Everything you wanted to know about meat-eating plants, but were afraid to ask

Jonathan Moran - School of Environment & Sustainability

Ever wondered what it's like to be eaten by a giant plant? Join Jonathan Moran and find out! Jonathan will share his research into the ecology of a group of plants that have turned the tables on the animal kingdom.

Electronic books: the present and future of the monograph at RRU and beyond

Corey Davis - RRU Library

Libraries continue to invest in paper books, but things are clearly changing. Electronic books are becoming a bigger slice of the pie, and massive digitization efforts by Google and others are creating online collections to rival the greatest libraries in the world.

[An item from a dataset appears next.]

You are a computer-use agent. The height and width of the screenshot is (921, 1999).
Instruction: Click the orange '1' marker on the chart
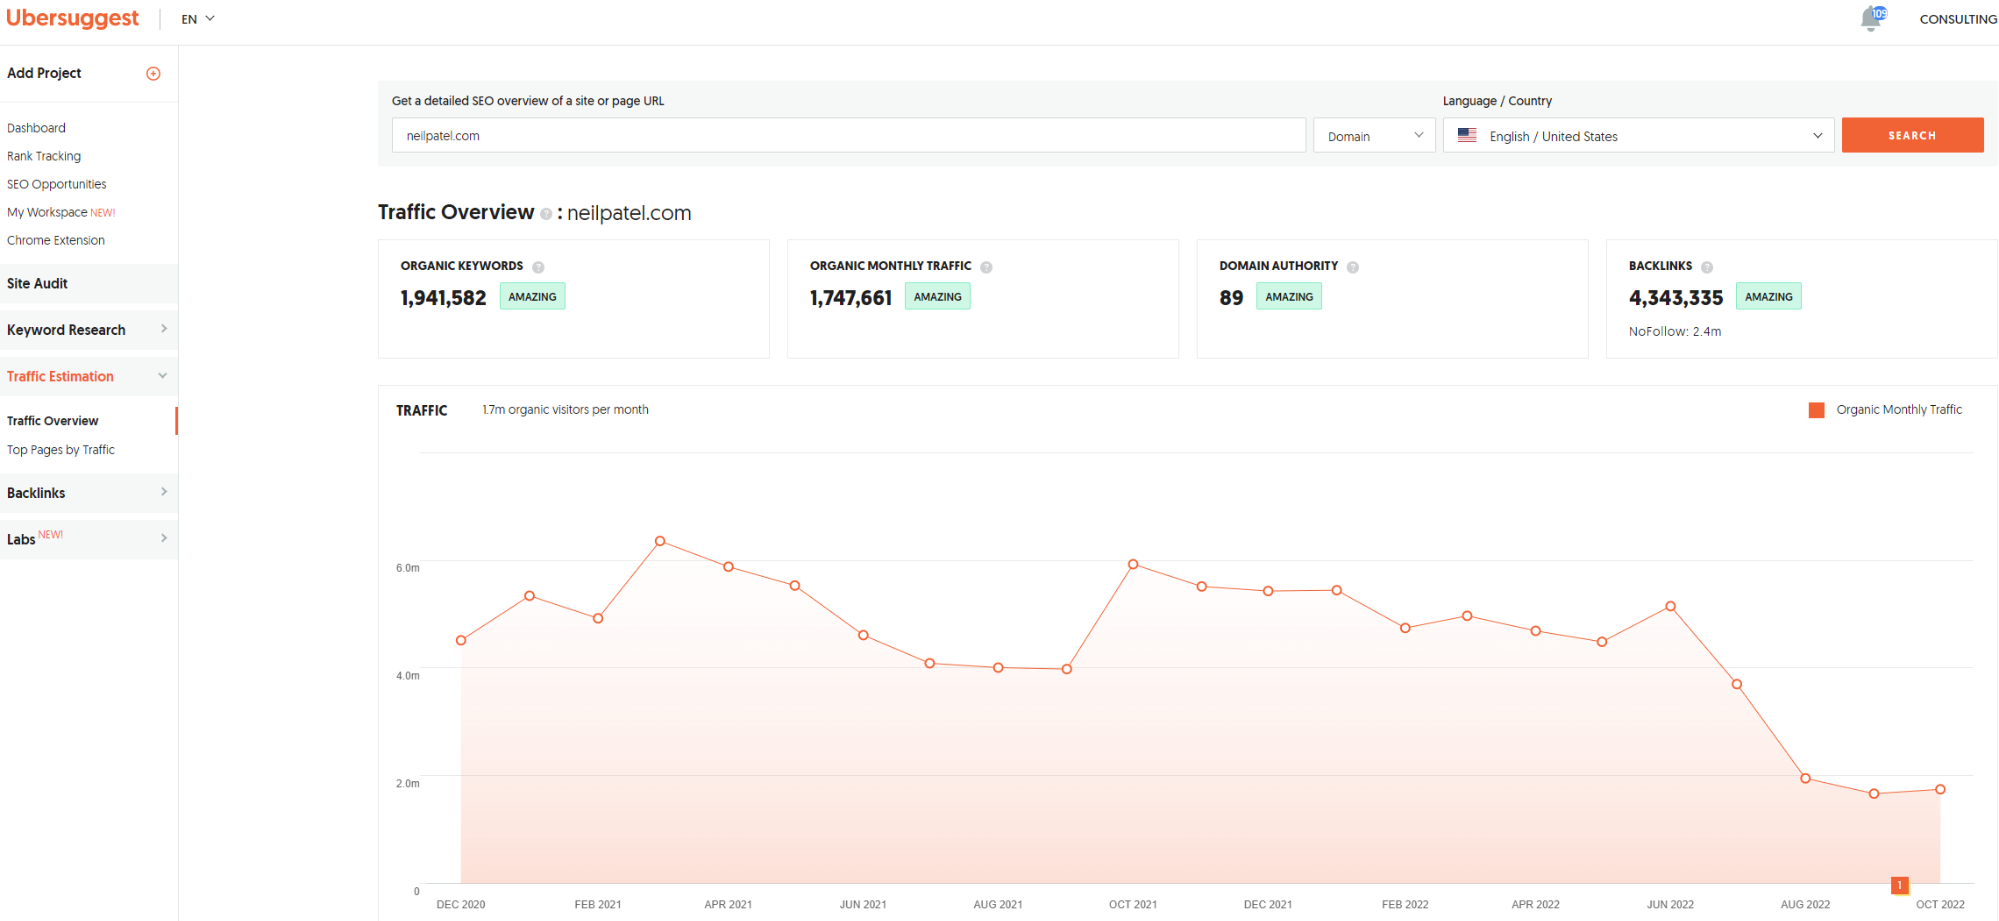[1899, 885]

As the Royal Roads Library nears its 100,000th ebook, Librarian Corey Davis shares his latest research efforts exploring the changing nature of the book, how libraries are adapting, and what students think about accessing books online.

National values assessments around the world : issues, challenges, possibilities

Marilyn Taylor - School of Communication & Culture

The Todd Thomas Institute (TTI) did the first National Values Assessment for Canada in 2009. A description and the results are posted on the TTI website.

Grünen der Universität: Sustainability Perceptions and Practice at a German University

Charles Krusekopf - School of Environment & Sustainability

North Americans often perceive that governments, institutions and individuals in Europe have a very high degree of consciousness and action with regard to environmental protection and sustainability. This research explores that view by examining sustainability perceptions and practices at the University of Applied Sciences – Munich (Hochschule München or HM), a leading applied science university (Fachhochschule) in Germany where I served as a fellow in spring and summer 2010 teaching and working to enhance sustainability efforts. Overall, contrary to expectations, the HM was found to lag many North American institutions in terms of its sustainability planning and practice. While the HM has several advanced sustainability features, such as energy efficient buildings, an excellent public transportation and bike infrastructure, and several innovative courses supporting environmental entrepreneurship and leadership, sustainability is generally not identified by students, staff or administrators as a leading issue within the university. No sustainability focused student organizations exist, and the school lacks a sustainability plan, baseline data, goals, personnel, and connections to other universities in Germany and abroad. Several barriers are discussed, including budget and governance issues, teaching loads and program design, along with societal differences such as a lower emphasis on grass roots organization and involvement and an assumption that sustainability planning and initiatives are the responsibility of government. Several ideas for enhancing sustainability initiatives are presented, with a focus on the engagement of students in the development of information and ideas to enhance campus sustainability through project based courses and student practicums.